[Input records]
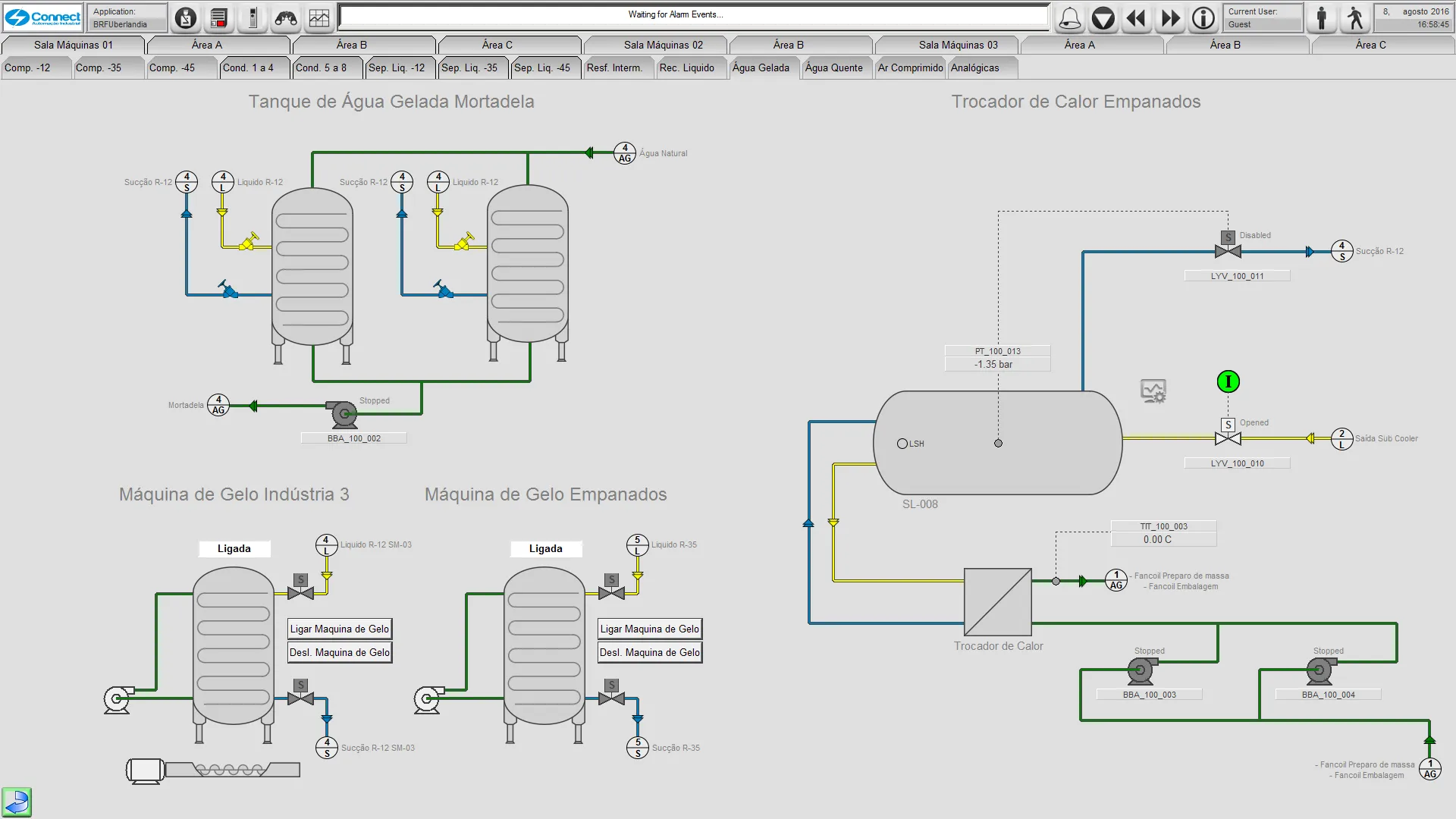Click the fast-forward double-arrow toolbar icon
This screenshot has height=819, width=1456.
[x=1170, y=18]
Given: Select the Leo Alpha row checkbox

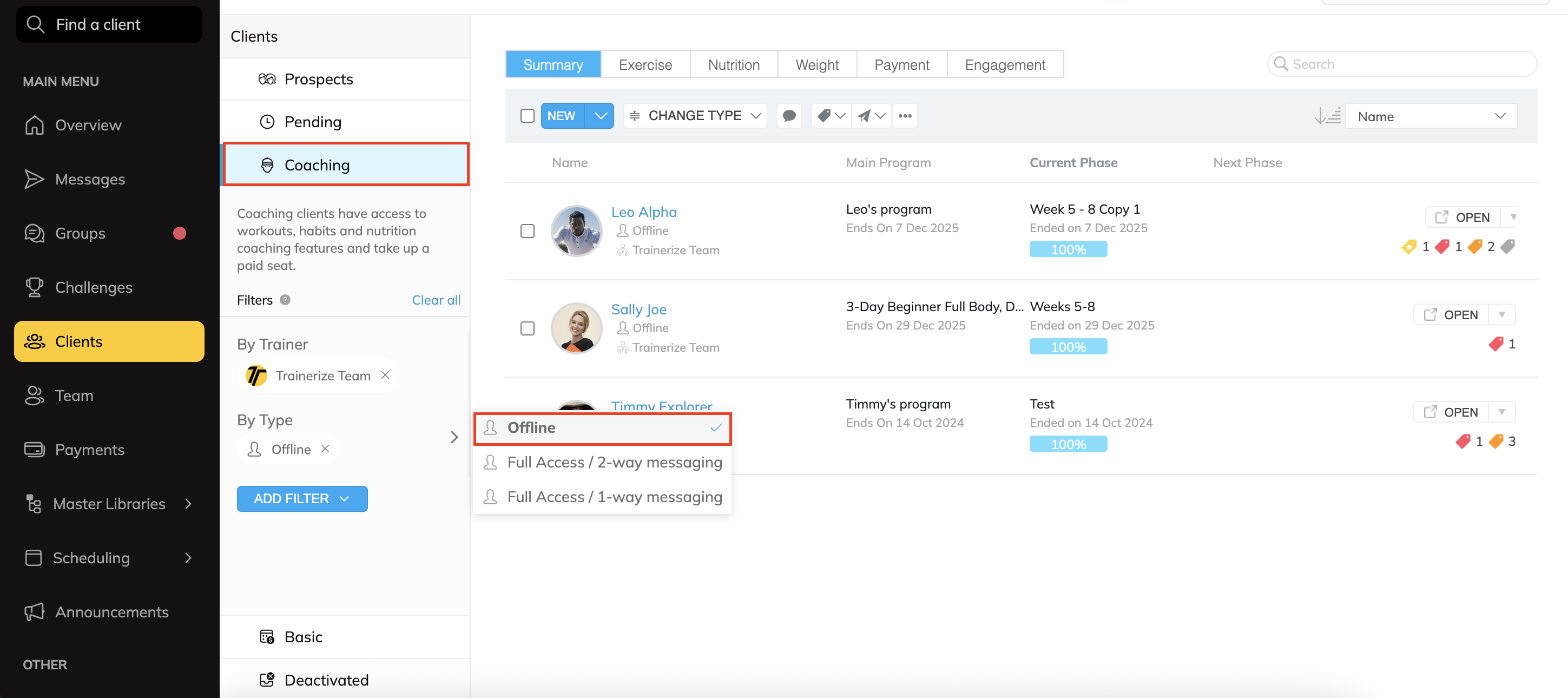Looking at the screenshot, I should tap(527, 231).
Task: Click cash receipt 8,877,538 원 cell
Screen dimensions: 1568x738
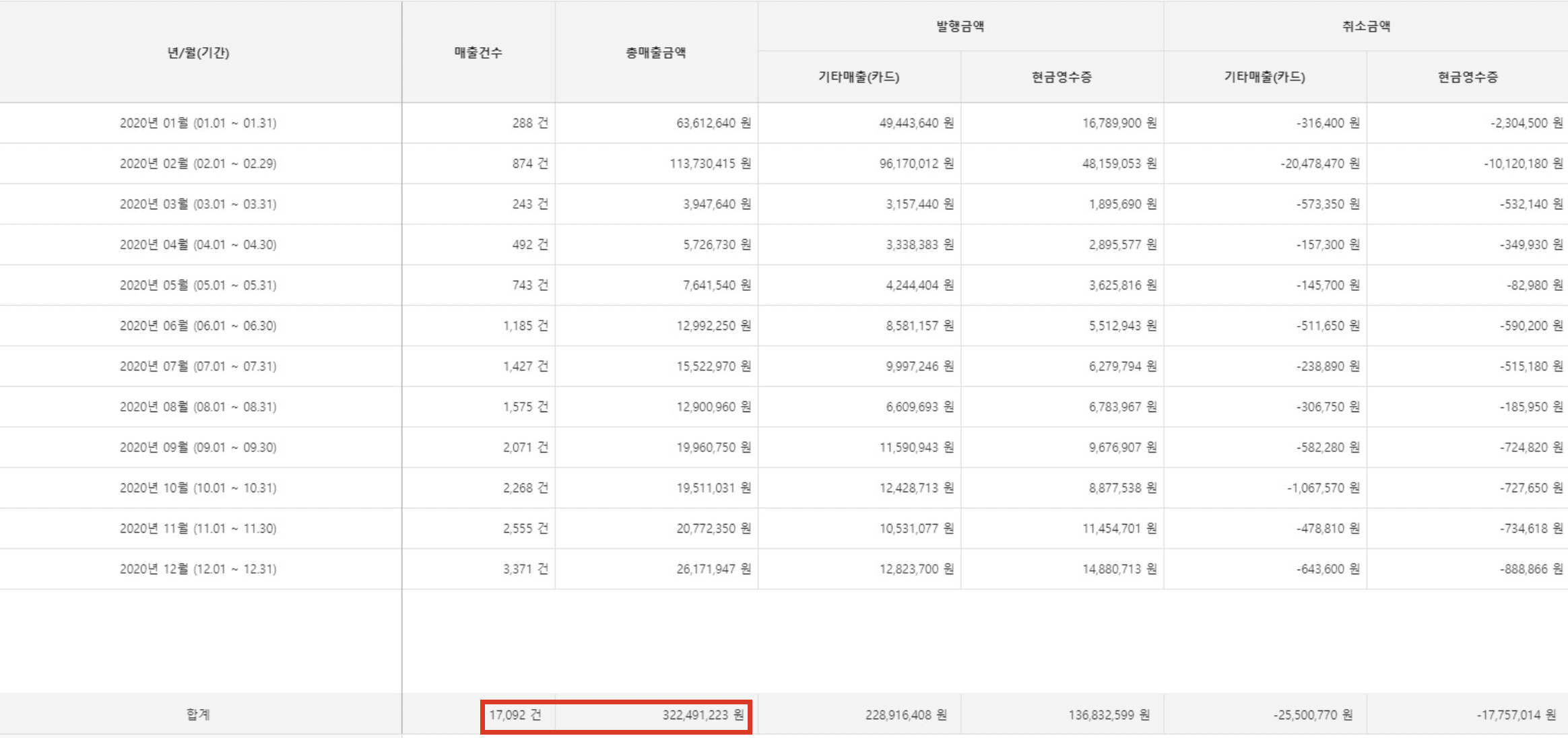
[/Input records]
▶ [Assignment]: Reproduce the lines from the one holding "Given: Select the Leo Alpha row checkbox" through the end of the entries above exactly, keeping both ends and dropping every picture.

▶ [Response to this task]:
Given: Select the Leo Alpha row checkbox

Looking at the screenshot, I should tap(527, 231).
Task: Click cash receipt 8,877,538 원 cell
Screen dimensions: 1568x738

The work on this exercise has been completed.